What is the appeal of this sort of tale? Heaven knows, I devour any movie or novel of this ilk. So far, I have rapturously followed the exploits of Bill Bryson, Cheryl Strayed, Robyn Davidson, Christopher McCandless. Christopher was not as lucky in that he did not live to tell his own tale.
I know that I am not cut from this cloth. But I admire the drape of the fabric.
I am that girl who stoically watch the monitors on her gymnasium's treadmill each day, delighted when the workout is complete. And yet, conversely, I think nothing of setting a lofty goal of accumulating the miles and will happily pedal or hoof over a hundred miles per month at that same gym. If I have a vision, I will achieve it. In fact, I become a little obsessed with it. The bigger the vision, the more enthusiastic I become.
It is one thing to pedal 20 miles of an evening, knowing that I can go home and lounge on the sofa with a glass of my favorite red. It is quite another to walk for a month without the promise of locating a potable water source.

> _Given exercise 1_:
Report each line in the entries that contains the string "what".

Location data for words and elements
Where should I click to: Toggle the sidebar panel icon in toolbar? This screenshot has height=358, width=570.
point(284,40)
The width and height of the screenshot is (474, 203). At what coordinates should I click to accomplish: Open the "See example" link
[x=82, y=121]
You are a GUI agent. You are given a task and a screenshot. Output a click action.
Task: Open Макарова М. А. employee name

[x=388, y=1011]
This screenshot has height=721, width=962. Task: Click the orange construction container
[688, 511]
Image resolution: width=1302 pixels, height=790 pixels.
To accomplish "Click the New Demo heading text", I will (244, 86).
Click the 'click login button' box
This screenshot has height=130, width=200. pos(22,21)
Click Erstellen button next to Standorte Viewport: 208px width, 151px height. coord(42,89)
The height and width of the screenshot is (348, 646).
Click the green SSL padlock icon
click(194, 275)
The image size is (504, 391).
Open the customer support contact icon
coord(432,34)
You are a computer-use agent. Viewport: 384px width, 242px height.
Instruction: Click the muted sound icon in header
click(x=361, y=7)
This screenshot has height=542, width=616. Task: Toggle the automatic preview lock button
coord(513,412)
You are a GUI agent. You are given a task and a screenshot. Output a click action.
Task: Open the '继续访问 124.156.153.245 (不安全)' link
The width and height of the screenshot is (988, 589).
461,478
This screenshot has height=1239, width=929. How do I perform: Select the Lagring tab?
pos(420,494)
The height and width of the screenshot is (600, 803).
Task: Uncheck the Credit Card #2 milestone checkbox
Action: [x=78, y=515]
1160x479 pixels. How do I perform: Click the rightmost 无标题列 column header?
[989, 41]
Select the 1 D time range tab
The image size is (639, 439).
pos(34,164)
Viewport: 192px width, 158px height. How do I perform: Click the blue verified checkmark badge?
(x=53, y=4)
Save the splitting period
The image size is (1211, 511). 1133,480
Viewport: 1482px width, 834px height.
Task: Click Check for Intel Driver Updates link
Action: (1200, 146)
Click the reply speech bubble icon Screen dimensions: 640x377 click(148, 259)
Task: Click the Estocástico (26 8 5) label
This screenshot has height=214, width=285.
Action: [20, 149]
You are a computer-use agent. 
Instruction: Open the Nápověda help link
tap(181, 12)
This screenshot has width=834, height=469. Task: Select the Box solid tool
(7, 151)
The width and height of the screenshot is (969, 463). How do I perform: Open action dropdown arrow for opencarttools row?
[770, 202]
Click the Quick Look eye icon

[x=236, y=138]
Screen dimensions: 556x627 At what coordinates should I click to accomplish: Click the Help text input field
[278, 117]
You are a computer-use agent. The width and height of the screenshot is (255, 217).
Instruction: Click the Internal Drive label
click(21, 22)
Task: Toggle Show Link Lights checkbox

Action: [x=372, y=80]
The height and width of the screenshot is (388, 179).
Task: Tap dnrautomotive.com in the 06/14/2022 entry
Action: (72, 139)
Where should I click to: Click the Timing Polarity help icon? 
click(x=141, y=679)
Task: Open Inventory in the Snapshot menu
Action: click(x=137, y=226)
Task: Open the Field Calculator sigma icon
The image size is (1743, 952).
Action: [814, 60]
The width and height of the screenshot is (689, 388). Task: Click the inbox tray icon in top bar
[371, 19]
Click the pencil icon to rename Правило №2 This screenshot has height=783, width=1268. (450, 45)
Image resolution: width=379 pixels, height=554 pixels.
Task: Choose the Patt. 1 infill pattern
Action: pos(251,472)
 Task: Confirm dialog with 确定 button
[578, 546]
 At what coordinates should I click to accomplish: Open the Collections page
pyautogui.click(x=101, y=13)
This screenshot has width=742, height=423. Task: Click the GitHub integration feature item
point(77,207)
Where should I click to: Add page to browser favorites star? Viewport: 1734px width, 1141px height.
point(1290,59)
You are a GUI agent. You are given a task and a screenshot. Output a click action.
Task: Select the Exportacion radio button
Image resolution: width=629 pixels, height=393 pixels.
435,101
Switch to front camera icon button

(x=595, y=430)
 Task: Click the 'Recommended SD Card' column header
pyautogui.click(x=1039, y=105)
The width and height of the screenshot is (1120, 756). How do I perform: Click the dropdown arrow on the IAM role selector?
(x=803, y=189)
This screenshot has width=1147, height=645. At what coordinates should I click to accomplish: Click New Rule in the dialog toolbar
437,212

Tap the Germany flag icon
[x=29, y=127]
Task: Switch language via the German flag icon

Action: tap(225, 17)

> _Given exercise 2_:
Carry on the essay about loving tales of long solo journeys, starting right after its last sentence.

> _Expected answer 1_:
The width and height of the screenshot is (474, 203). At what coordinates should I click to accomplish: Open the "See example" link
Screen dimensions: 556x627 At what coordinates should I click to accomplish: Click the Help text input field
 At what coordinates should I click to accomplish: Open the Collections page
This screenshot has width=1147, height=645. At what coordinates should I click to accomplish: Click New Rule in the dialog toolbar

> _Expected answer 2_:
And yet, I think in each of us the adventurer resides. Thwarted adventurers, to be sure. Time constraints may derail us. Many of us are tied to jobs and dependent families that keep us close to home every day. Physical limitations may prevent us from setting out on foot into the great unknown. Budgetary concerns are a very real concern. While many of us would love to shrug off the detritus of the day to day, very few of us can actually do this.
Ms. Davidson says "If you think of all the enduring stories in the world, they're of journeys. Whether its "Don Quixote" or "Ulysses" there is always this sense of a great quest - of a person going away to be tested, and coming back."
Sometimes the "test" is not the journey itself, but the unstructured time one gains while on a journey, which allows, or even forces, a person, to reflect inwards, on something other than themselves.
Looking within can be the hardest journey that we will ever take.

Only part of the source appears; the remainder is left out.